The situation was already dire. Now it’s unthinkably worse. These potential options for relief, limited as they were, are being closed off. Yet as Trump tweets his temper tantrums and conspiracies online, the lives—and deaths—of thousands of people are at stake.

U.S. Complicity

The threats Trump is making to cut off aid to Honduras and to close off the U.S.-Mexico border are not only inhumane, but also illogical and ahistorical. The policy of “prevention through deterrence” has been in practice since the Clinton administration, and has not worked, even in its cruelest extremes, as seen earlier this year. The idea of cutting off aid to Honduras as a reaction to the latest immigrant caravan is equally absurd. Progressive activists have in fact for years advocated for cutting off aid to Honduras as a means of cutting off funding from the political mechanisms behind the dangerous human rights abuses that have led to the caravans we see today. After the killing of environmental rights defender Berta Cáceres in 2015, tied closely to security forces, a number of organizations worked to pass the Berta Cáceres Act, which would cut off all security aid to the country. Other bills proposed the following year recommended strengthening the country’s anti-corruption efforts, or tying 75% of its funding to meeting human rights requirements. In FY 2017, Honduras received $91 million in economic aid and $19 million in security aid via the State Department, according to the Security Assistance Monitor. This is a lower number than prior years, in part due to the Trump administration’s lower prioritization of foreign development aid, as well as withholding aid tied to human rights abuses occurring to Honduras. The year before, the U.S. had also delivered several million dollars worth of arms sales.

Both the aid and the guns could easily be used by criminal elements, or the highly corrupt and abusive military and police forces who often work in collusion with them. For example, early this year, Honduras’ then-new police chief reportedly helped move 170 pounds of cocaine for cartels into the United States, and in May 2017 almost half of police officers had been removed from their posts for alleged corruption, according to Human Rights Watch. Not to mention the repression of protests that occurred last December in the wake of the highly suspect reelection of Juan Orlando Hernández—which was certified by the United States and has led to increased political insecurity.

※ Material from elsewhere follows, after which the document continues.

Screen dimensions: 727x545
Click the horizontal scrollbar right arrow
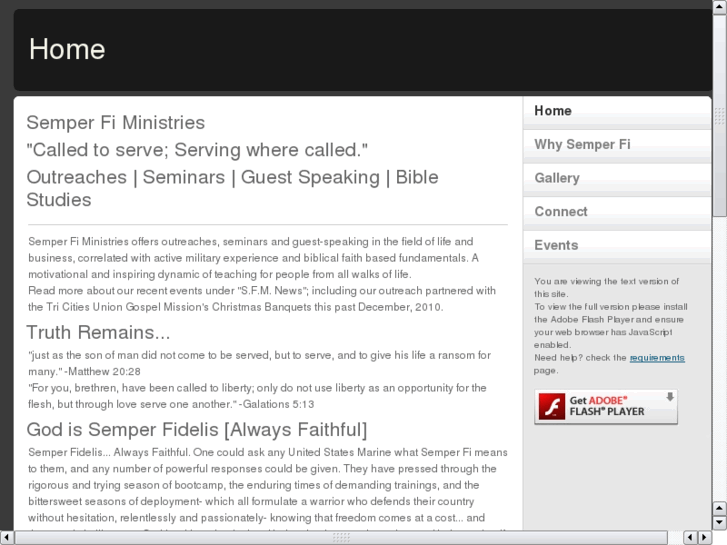[704, 538]

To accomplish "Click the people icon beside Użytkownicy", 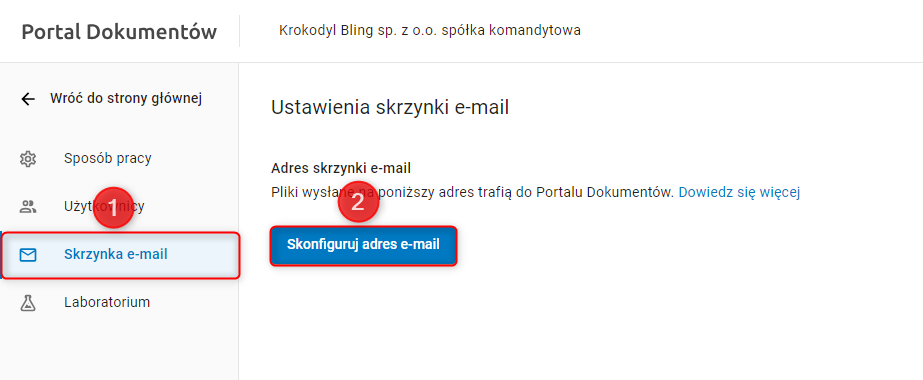I will point(28,206).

Violence in Honduras has intensified more broadly since 2009, when the country ousted its democratically-elected president, Manuel Zelaya, with the tacit support of the United States, in a coup. The right-wing presidents who have followed have pushed neoliberal economic agendas that have worsened conditions for the working poor, reducing opportunities to make a living at home. La Cruz noted that this instability has increased the flows of migrants passing through Southern Mexico.

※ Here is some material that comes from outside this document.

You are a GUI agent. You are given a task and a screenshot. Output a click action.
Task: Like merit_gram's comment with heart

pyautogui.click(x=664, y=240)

These factors, exacerbated by U.S. “help,” are what is driving emigration from Honduras. “This crisis did not begin with the departure of the ‘Caminata del Migrante,’ said a statement released by Pueblo Sin Fronteras (People Without Borders) on October 16. “It is the result of decades of political, economic and military intervention by the United States and of negligence, coups d’état, insecurity, corruption, and impunity by Central America’s governments.” Yet only now does the administration threaten to cut off aid.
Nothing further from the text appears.